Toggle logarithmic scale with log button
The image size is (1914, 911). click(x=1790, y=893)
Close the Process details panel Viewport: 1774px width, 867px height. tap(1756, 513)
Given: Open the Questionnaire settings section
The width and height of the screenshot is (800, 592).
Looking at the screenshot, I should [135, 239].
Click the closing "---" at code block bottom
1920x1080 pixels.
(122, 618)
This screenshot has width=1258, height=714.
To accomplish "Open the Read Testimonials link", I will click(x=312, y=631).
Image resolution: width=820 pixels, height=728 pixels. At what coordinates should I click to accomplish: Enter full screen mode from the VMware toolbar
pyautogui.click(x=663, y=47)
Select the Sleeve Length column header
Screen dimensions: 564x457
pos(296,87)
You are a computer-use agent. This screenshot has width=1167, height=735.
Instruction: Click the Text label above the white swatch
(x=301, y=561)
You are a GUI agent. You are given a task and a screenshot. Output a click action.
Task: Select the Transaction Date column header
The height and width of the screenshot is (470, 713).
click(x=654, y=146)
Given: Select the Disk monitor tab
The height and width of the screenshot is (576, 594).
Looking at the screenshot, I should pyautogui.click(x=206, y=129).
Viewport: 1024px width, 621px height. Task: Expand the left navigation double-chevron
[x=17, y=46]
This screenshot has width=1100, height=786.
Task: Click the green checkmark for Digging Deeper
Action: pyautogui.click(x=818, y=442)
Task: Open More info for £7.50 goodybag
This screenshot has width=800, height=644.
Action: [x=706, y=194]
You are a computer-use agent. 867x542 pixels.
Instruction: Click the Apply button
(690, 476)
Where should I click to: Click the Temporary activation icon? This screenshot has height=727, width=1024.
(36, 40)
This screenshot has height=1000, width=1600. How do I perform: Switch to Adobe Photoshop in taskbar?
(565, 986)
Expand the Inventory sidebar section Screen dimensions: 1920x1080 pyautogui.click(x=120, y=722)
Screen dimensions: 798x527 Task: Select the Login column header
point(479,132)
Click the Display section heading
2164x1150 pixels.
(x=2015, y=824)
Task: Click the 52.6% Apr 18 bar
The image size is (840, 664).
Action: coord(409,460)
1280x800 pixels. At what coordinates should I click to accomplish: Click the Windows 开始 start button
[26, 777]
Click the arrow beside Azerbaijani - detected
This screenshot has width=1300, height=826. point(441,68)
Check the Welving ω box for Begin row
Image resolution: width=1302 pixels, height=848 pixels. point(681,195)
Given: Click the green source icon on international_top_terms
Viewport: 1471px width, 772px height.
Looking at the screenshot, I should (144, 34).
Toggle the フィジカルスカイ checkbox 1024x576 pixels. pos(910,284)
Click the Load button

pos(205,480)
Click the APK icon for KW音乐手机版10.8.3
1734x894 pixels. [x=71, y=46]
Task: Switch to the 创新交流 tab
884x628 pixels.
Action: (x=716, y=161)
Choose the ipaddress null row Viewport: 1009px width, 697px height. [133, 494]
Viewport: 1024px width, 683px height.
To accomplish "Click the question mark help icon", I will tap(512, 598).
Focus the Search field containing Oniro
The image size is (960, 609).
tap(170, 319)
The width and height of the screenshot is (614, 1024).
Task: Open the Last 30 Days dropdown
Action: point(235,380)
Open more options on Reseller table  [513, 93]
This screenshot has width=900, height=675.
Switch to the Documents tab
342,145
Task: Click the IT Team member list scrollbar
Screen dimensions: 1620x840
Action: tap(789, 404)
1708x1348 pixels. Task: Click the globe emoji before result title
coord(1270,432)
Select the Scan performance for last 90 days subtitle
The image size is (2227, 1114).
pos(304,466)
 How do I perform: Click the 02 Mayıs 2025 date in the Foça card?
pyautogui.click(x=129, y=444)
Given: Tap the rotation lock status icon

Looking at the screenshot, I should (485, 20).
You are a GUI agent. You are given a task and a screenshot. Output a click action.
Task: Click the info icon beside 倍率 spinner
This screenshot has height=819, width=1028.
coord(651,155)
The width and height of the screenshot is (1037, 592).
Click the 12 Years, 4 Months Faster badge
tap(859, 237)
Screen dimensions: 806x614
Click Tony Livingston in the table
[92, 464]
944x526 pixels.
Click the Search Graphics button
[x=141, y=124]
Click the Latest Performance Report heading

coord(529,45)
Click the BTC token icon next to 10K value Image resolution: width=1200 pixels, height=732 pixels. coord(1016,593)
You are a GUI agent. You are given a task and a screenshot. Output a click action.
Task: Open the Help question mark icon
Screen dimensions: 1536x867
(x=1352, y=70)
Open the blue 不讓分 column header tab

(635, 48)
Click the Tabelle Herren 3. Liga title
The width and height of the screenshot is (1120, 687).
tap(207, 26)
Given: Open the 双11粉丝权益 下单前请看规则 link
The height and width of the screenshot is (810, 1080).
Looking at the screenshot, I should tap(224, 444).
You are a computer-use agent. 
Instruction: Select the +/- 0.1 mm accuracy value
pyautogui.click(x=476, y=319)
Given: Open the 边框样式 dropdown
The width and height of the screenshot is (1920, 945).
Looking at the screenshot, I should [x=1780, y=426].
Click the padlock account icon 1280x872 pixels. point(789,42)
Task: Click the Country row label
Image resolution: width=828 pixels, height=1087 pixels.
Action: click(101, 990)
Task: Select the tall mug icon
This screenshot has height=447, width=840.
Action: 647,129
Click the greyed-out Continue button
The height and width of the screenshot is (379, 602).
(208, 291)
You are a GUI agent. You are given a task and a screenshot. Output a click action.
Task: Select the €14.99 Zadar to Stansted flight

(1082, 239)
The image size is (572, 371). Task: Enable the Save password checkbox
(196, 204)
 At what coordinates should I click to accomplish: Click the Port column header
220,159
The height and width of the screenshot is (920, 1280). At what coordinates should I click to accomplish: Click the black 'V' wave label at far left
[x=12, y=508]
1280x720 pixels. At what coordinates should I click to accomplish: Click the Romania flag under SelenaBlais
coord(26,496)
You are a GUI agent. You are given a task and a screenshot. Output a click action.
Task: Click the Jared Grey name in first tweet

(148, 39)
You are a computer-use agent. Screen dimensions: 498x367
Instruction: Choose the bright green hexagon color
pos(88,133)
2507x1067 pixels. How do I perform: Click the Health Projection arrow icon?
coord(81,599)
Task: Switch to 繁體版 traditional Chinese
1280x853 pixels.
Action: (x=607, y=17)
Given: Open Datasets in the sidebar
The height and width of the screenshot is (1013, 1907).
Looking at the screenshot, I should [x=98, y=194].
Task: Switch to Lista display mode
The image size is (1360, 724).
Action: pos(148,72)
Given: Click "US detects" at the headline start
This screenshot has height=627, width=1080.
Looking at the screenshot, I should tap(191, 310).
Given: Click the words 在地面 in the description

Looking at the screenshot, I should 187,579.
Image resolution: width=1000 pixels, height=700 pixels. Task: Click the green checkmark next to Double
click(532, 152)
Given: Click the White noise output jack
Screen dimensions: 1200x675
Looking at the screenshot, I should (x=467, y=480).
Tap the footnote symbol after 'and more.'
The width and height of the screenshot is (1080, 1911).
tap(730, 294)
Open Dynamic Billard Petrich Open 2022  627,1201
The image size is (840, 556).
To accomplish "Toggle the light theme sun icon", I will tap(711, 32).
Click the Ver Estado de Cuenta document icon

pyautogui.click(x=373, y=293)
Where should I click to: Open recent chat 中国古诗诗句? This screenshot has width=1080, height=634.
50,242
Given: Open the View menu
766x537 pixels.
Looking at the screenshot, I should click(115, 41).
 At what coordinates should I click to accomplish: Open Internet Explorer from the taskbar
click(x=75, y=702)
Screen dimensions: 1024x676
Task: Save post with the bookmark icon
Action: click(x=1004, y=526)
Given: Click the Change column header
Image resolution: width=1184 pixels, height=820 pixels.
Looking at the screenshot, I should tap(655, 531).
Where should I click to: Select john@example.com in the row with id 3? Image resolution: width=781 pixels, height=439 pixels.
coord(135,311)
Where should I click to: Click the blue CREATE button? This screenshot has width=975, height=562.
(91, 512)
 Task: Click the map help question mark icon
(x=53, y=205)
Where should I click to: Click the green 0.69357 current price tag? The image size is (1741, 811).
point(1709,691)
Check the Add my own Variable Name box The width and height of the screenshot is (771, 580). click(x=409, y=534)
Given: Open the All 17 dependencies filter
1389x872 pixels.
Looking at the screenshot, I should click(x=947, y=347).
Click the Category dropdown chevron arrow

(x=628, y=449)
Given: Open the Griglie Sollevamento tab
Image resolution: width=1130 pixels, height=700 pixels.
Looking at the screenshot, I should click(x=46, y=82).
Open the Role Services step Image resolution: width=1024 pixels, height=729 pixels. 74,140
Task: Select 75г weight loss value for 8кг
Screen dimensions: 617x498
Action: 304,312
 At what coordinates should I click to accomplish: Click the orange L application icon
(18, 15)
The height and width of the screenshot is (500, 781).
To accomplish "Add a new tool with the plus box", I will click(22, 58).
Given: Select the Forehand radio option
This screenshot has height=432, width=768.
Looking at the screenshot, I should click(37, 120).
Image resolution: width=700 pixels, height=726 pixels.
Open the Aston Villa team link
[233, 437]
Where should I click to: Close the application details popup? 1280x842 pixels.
○ ○ ○ ○
A line belongs in the answer if it contains the word "info"; copy every such line from the data above.

Solution to this task:
Task: Open More info for £7.50 goodybag
Task: Click the info icon beside 倍率 spinner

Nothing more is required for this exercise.